Lorimer cites the incident as an 'insult to the British flag', but there was no evidence presented of any injury, plunder or other harm. The Bassein was allowed to continue on its way with all hands. The incident has been termed 'an odd sort of piracy.'

=== The Viper incident ===
On 15 September 1797, fourteen-gun British brig Viper was at Bushire as were a number of Qawasim dhows under the command of Saleh, the estranged nephew of Saqr bin Rashid. Saleh approached the resident of Bushire and outlined his intention to run down some dhows from the Omani port of Sur who were at the port. He requested that the British stay aloof from his planned action and requested supplies of powder and shot and was in fact given forty three-pound cannon balls but no powder.

The resulting action in the port was a scene of great confusion. The Viper was shot at and immediately cast off and prepared for war, directing a broadside of shot herself at the dhows surrounding her at port. Saqr bin Rashid, in the correspondence with the Resident at Basra that followed, said that the Omani dhows were first to open fire. The Viper’s captain says ‘two of the dhows’ fired on the ship. Saqr bin Rashid made many protestations of friendship towards the British and assured the Resident that he would investigate the incident further with Saleh.

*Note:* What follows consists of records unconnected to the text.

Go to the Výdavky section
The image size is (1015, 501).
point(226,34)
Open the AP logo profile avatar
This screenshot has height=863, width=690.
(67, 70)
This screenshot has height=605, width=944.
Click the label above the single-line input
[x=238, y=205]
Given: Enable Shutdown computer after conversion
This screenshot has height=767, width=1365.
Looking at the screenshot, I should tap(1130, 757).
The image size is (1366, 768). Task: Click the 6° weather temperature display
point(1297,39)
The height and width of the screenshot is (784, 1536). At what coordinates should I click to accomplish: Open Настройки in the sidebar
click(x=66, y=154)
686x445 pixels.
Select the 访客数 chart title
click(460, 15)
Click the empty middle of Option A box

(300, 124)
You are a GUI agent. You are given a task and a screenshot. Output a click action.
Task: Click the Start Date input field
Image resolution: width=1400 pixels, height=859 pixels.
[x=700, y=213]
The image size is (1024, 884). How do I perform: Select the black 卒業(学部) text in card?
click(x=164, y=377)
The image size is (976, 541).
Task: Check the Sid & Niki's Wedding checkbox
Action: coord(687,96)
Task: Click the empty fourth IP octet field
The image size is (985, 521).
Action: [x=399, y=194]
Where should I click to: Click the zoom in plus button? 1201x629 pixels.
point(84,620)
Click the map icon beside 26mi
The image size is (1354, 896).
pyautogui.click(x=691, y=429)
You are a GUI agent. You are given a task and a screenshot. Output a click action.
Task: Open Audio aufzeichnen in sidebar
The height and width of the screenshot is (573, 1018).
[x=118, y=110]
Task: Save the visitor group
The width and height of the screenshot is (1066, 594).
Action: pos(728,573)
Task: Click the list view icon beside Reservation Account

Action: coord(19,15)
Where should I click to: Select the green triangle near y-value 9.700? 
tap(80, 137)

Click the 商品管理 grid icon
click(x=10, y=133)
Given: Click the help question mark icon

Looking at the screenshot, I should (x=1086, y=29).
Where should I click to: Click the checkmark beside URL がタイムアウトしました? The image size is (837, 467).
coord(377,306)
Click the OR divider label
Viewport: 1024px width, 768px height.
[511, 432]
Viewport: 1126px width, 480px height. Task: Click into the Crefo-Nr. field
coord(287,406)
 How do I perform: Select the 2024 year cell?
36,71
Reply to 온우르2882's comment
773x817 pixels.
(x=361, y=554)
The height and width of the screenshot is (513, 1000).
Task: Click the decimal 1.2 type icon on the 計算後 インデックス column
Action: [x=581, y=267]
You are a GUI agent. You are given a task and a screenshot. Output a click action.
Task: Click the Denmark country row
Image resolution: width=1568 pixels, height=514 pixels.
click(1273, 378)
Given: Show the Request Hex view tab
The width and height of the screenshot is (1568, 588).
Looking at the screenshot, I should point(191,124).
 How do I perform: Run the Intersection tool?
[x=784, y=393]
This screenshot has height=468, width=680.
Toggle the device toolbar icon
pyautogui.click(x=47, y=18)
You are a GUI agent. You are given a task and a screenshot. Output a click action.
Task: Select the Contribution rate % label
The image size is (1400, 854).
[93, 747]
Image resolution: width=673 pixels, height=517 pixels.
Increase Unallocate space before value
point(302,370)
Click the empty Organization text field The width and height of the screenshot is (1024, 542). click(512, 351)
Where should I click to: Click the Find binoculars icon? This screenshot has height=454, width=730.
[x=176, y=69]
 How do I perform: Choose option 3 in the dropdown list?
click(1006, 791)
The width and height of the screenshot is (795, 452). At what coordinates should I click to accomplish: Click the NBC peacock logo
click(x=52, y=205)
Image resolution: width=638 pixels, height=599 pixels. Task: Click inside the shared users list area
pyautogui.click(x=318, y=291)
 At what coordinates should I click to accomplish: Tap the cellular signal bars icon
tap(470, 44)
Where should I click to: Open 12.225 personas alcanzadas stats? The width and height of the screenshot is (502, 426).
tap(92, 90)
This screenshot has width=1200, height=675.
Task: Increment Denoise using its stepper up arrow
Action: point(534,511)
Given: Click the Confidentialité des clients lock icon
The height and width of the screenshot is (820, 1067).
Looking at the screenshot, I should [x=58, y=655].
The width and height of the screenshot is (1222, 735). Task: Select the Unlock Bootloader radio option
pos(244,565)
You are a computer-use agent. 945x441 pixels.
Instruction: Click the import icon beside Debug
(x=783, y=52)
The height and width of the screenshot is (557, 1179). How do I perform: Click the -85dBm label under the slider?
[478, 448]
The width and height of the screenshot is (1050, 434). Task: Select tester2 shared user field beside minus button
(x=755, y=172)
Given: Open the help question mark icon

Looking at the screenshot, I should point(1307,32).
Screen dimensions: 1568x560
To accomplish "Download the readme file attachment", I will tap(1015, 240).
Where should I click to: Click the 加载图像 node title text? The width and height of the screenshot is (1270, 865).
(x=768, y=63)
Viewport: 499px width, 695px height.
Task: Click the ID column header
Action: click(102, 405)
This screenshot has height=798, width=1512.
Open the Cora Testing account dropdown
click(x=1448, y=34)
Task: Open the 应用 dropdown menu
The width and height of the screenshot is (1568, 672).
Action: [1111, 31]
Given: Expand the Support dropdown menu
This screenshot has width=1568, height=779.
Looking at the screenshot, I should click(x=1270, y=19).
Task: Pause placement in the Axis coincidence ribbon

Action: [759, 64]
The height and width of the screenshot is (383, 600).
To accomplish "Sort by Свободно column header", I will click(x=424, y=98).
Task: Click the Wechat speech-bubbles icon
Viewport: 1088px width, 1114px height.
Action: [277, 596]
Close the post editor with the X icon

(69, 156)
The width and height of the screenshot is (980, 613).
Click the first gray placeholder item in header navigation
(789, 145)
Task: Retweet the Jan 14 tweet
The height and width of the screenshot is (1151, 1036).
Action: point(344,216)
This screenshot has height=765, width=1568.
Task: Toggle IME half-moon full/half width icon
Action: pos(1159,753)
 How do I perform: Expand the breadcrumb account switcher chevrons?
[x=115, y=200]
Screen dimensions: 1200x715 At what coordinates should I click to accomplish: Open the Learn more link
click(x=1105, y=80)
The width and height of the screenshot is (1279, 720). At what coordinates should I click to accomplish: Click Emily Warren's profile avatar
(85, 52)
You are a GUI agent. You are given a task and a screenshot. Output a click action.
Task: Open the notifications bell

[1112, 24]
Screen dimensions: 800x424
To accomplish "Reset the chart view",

The Viper lost thirty-two of its crew of sixty-five, including the young Lieutenant Carruthers, who had taken charge of the vessel as fighting broke out. The Viper's captain was ashore at the time of the incident.

=== Civil war in Oman ===
Francis Warden concluded that a number of the incidents taking place in the Gulf at this time could be laid at the door of the state of unrest that prevailed in Oman, where the Imam Ahmad bin Said Al Busaidi’s death in December 1783 had resulted in the usurpation of his successor, Sultan bin Ahmad. As a result, Omani ships from both sides of what was effectively an Omani civil war were cruising the Gulf and those allied to the deposed Imam felt free to attack the ships of their enemy’s ally: the British, who had signed a treaty with the Sultan in August 1798. In fact, it was to be Warden, in his 1819 Historical Sketch of the Joasmee Arabs, who stated that up until the close of 1804, the Qawasim ‘committed no act of piracy but, with the exception of the attacks on the Bassein and Viper cruisers, manifested every respect to the British flag.’

At the turn of the century, the Wahhabi forces of the First Saudi Kingdom started to encroach on the area and their threat against the Buraimi oasis caused the Sultan of Muscat to seek peace with Saqr.

On his death in 1803, Saqr was succeeded by his son, Sultan bin Saqr Al Qasimi.